-- Start SOURCE RECORDS --
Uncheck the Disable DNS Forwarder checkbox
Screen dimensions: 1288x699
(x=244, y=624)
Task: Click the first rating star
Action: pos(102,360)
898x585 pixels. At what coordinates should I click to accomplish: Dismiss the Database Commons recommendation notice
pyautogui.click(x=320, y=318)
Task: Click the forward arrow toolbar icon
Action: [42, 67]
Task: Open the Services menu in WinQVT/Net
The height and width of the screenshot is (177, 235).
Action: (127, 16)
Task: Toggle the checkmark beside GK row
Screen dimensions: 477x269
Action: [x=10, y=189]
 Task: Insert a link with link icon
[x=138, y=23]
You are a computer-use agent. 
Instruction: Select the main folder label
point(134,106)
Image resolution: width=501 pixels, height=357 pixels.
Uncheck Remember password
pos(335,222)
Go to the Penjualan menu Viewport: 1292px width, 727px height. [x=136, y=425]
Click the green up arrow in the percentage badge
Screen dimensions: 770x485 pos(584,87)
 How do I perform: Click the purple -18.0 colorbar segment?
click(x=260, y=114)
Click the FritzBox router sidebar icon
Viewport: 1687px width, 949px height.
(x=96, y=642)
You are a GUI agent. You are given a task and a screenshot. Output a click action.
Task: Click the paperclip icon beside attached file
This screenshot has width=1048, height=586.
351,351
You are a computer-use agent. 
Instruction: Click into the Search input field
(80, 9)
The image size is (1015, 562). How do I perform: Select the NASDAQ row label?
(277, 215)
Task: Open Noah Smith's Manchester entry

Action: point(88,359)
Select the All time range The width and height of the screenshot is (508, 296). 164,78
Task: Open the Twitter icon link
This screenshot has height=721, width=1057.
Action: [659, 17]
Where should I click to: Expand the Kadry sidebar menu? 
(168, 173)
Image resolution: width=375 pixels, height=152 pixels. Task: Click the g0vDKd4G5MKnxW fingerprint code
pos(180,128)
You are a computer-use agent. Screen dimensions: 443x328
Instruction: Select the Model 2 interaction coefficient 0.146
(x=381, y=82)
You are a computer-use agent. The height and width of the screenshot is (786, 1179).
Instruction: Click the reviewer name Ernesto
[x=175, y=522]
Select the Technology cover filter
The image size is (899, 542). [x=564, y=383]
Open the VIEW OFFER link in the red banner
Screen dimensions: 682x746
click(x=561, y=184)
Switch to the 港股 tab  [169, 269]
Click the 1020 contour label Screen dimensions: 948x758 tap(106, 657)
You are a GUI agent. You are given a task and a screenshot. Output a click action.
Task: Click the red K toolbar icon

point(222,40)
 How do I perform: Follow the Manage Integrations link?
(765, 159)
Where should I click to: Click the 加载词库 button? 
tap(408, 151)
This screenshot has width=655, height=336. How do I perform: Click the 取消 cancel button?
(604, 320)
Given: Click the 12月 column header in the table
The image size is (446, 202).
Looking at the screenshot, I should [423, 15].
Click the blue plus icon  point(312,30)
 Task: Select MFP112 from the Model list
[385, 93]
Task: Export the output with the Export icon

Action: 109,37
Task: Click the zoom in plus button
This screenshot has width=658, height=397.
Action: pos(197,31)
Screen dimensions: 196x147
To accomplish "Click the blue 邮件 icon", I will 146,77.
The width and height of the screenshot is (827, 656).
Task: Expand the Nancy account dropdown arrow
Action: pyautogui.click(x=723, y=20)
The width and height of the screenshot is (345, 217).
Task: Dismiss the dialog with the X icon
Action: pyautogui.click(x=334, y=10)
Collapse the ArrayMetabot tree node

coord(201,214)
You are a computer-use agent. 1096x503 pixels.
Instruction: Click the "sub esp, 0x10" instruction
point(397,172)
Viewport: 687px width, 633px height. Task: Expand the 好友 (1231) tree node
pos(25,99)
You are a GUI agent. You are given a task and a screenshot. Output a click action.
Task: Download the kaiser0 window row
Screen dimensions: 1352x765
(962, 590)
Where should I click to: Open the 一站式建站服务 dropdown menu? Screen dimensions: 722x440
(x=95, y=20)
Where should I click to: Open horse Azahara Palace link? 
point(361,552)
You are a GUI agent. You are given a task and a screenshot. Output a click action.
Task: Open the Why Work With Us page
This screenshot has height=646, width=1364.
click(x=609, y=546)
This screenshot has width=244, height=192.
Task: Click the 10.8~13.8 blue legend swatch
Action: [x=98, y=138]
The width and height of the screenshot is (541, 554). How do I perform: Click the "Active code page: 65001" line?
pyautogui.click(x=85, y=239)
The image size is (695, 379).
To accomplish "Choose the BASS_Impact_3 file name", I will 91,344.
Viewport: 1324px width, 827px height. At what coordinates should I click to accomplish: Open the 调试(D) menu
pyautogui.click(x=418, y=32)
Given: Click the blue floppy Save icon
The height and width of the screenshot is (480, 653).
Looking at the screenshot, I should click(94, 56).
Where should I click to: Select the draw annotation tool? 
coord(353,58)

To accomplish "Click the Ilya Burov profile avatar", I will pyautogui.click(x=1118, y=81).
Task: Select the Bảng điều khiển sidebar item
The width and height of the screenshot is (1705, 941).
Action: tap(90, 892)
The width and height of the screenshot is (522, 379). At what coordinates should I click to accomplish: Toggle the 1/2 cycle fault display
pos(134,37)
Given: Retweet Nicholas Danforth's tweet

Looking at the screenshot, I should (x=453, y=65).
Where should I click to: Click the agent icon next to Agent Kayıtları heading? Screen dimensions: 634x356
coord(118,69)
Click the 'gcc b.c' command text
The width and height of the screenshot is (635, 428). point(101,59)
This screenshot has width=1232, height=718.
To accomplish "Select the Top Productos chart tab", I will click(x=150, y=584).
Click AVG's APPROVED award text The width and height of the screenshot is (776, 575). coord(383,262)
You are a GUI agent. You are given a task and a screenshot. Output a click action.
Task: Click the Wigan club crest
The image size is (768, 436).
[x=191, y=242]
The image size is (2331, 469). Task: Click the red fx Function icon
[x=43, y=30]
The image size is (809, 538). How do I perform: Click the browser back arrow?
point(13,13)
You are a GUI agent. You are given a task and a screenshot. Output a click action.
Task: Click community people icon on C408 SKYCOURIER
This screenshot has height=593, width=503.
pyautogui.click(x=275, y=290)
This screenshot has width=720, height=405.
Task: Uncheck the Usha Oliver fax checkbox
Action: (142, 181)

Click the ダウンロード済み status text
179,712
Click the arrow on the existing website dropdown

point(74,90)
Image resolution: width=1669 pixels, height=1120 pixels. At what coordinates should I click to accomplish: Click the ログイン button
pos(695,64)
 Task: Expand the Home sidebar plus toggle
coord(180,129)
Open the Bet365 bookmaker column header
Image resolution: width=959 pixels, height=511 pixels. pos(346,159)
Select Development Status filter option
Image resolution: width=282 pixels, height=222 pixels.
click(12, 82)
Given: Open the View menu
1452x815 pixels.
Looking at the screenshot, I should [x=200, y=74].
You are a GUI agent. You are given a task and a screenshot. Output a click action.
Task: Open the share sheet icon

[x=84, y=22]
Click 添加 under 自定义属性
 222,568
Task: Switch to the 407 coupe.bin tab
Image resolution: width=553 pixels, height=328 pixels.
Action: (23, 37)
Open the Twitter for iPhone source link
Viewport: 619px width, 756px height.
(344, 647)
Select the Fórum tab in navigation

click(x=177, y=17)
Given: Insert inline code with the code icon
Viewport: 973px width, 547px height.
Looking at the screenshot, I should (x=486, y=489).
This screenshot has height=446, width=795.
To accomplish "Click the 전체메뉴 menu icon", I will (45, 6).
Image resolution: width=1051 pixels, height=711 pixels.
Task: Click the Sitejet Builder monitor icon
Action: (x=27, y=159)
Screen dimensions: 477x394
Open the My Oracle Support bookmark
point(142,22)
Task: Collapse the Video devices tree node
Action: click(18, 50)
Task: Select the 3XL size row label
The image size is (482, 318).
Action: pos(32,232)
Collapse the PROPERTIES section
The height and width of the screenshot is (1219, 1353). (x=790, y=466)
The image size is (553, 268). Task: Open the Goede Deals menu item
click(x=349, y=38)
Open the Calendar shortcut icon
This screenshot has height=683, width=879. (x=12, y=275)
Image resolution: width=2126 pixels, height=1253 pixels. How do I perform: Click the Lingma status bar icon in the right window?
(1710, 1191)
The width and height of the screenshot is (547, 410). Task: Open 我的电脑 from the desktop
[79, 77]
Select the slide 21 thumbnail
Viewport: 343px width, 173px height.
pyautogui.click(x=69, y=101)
-- End SOURCE RECORDS --
* EXERCISE DETAILS: Rewrite the rows between the lines holding "Task: Export the output with the Export icon" and "Action: pos(197,31)", inclusive, substituting "magnify" for "zoom in" and leaving everything else unchanged.

* CORRECT RESPONSE:
Task: Export the output with the Export icon

Action: 109,37
Task: Click the magnify plus button
This screenshot has width=658, height=397.
Action: pos(197,31)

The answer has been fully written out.